◆ **TAREFAS DO EXERCÍCIO**:
A: Responda às perguntas abaixo com base no texto sobre o Cais do Porto:
(i) Que altura tem a torre cuja construção é autorizada à beira do rio?
(ii) Qual é a taxa de ocupação na base do prédio previsto ao lado da Usina do Gasômetro?
(iii) Em que votação a população rejeitou a residência temporária do tipo flat?
B: Indique se cada afirmação abaixo está de acordo com o texto sobre o Cais do Porto, respondendo sim ou não e citando as palavras do texto que o comprovam:
(i) O movimento considera desnecessária a revitalização do Cais do Porto.
(ii) A licitação teve um único projeto vencedor.
(iii) A torre autorizada à beira do rio terá 50 m de altura.
C: Prossiga com o texto sobre o Cais do Porto a partir da última frase apresentada.

◆ **TRECHO DA PÁGINA**:

Considerando os princípios constitucionais que norteiam as ações da Administração Pública, notadamente o da probidade, transparência e legalidade; a possibilidade da Administração Pública rever, a  qualquer tempo, seus atos, resguardando os interesses de terceiros de boa fé; a igual possibilidade de ex- ofício anular seus próprios atos sempre que reconhecer nulidade jurídica dos mesmos; e, finalmente, o princípio da precaução, ao tratar de intervenções urbanísticas que poderão trazer prejuízos ambientais irreparáveis, além de uma pesada sobrecarga à estrutura viária e forte impacto à estrutura comercial do Centro Histórico da Capital, o Movimento em Defesa da Orla do Rio Guaíba vem respeitosamente dirigir-se a V. Sª. em relação ao Projeto de Revitalização do Cais do Porto.

Entendemos que a revitalização do Cais do Porto é útil, necessária e boa para a cidade. O uso daquele espaço, que hoje se encontra subutilizado, oportuniza e qualifica a relação das pessoas com o rio. A  recuperação dos velhos armazéns e a posterior utilização com atividades de interesse e com acesso universalizado, é um sonho a ser perseguido, no entanto vários aspectos do projeto nos trazem algumas preocupações que passamos a relatar:

Chamamos a atenção, no entanto, para a relação custo benefício dos acordos possibilitados pela Lei Municipal entre o setor público e o privado: para recuperar uma dúzia de armazéns, a cidade entrega para a especulação privada uma das suas áreas mais nobres, alterando o seu regime urbanístico com uma permissividade tal, que ali se extrapola todas as regras do Plano Diretor do município; são autorizadas a construção de torre com 100 m de altura à beira do rio (próximo à rodoviária) e de um prédio com taxa de ocupação de 90% na base e altura semelhante a da Usina do Gasômetro, logo ao seu lado. Este nos parece ser um preço alto demais a ser pago pela cidadania local, que em sua maioria ficará à margem deste território, utilizando quanto muito os seus armazéns.

O processo de licitação, que adjudicou o projeto vencedor (único), esteve envolto em circunstâncias  estranhas, como por exemplo: É justo e ético a mesma empresa que teve todo o tempo para preparar os estudos preliminares, participar da licitação sendo a única vencedora? Existe tratamento isonômico nos prazos exíguos fixados para apresentação dos projetos, que possibilitariam, naturalmente, somente à empresa que elaborou os estudos preparar o projeto em tempo hábil para participação na concorrência?

As agressões ao ambiente natural e a carga sobre uma área ambientalmente vulnerável, com alocação de espaço para flat (residência temporária – o que foi rejeitado pela população na votação do “Pontal do Estaleiro”), escritórios e shoppings à beira do rio, gerando grande demanda de esgoto cloacal e produção  significativa de resíduos; Aniquila com a identidade local, à medida que transforma totalmente a paisagem urbana que dá o nome à cidade; Porto Alegre vista a partir do Rio, jamais será a mesma, transformado com aspecto exótico, o Cais do Porto em nada lembrará a porta de entrada histórica da nossa capital.

◆ **INFORMAÇÕES REGISTRADAS**:
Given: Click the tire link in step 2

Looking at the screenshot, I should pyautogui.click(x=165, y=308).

==

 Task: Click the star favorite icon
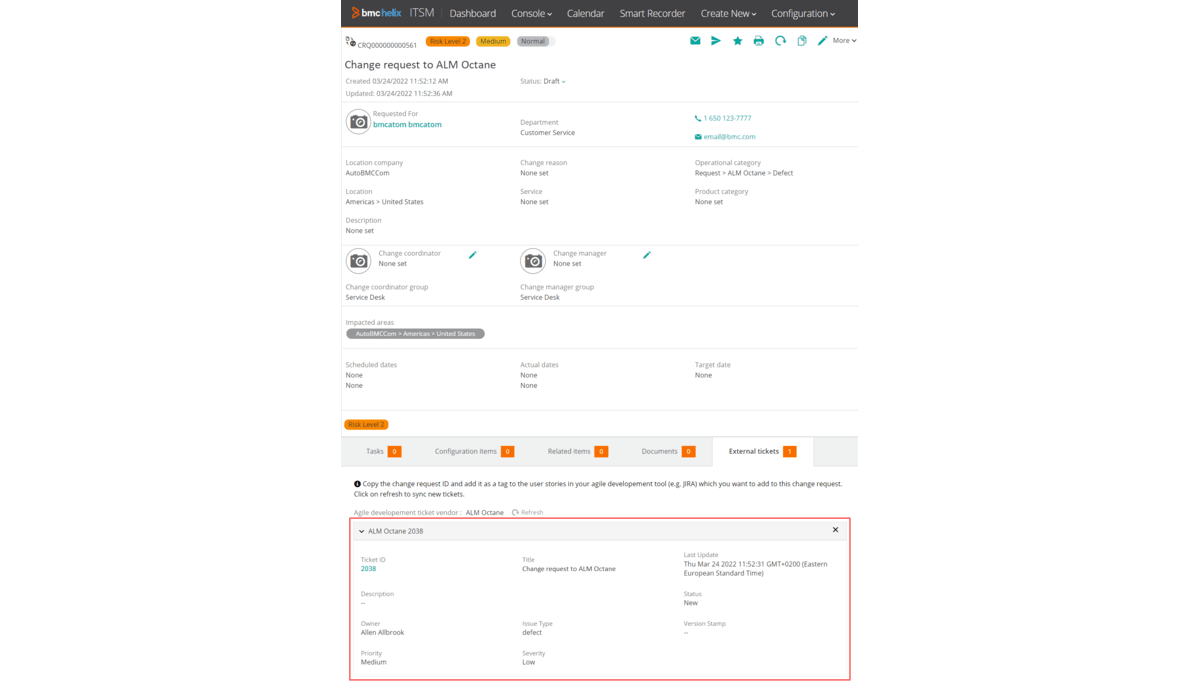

◆ **RESPOSTAS POR TAREFA**:
A:
(i) 100 m de altura, próximo à rodoviária.
(ii) 90%.
(iii) Na votação do "Pontal do Estaleiro".

B:
(i) Não: "Entendemos que a revitalização do Cais do Porto é útil, necessária e boa para a cidade."
(ii) Sim: "que adjudicou o projeto vencedor (único)".
(iii) Não: "são autorizadas a construção de torre com 100 m de altura à beira do rio".

C:
Agressão ao Patrimônio Histórico Cultural, à medida que o equipamento a ser colocado ao lado da Usina do Gasômetro com porte maior, ou semelhante, repleto de atividades, encobrirá e concorrerá com aquele monumento histórico da Capital.

O efeito sobre a cidade, em termos de mobilidade urbana, será desastroso já que são pensadas 5.000 vagas de estacionamento dentro do Cais do Porto, para novos veículos que serão trazidos a circular no centro histórico da Cidade, acessando o Porto na altura da Rodoviária e saindo pela Usina, dois gargalos  viários que no futuro ficarão na conta dos Munícipes.




O Projeto do Cais deve ser integrado ao Centro Histórico da cidade. As implantações de escritórios comerciais, hotéis, restaurantes e shoppings no Cais do Porto, fora dos períodos exíguos de realização de pequenos eventos pontuais, como tradicionalmente ocorrem em nossa cidade (a taxa média de ocupação dos nossos hotéis é pouco superior a 50%), resultarão numa concorrência desleal com a estrutura comercial já existente e tradicional no Centro Histórico, tão carente em revitalização, condenando prédios hoje subutilizados ao inteiro sucateamento, criando dois ambientes, um cheio de luzes e outro relegado ao 
abandono. 

Inúmeras realizações culturais que integram nossa história, como Feira do Livro, Bienal do Mercosul e Fórum Social Mundial, por exemplo, e muitas outras realizadas tradicionalmente com ocupação daquele espaço do Cais, não podem perdê-lo, além de outras ações culturais que ali podem ser inseridas, como por exemplo, o Museu das Águas, proposta do Movimento incorporada ao Programa de Governo.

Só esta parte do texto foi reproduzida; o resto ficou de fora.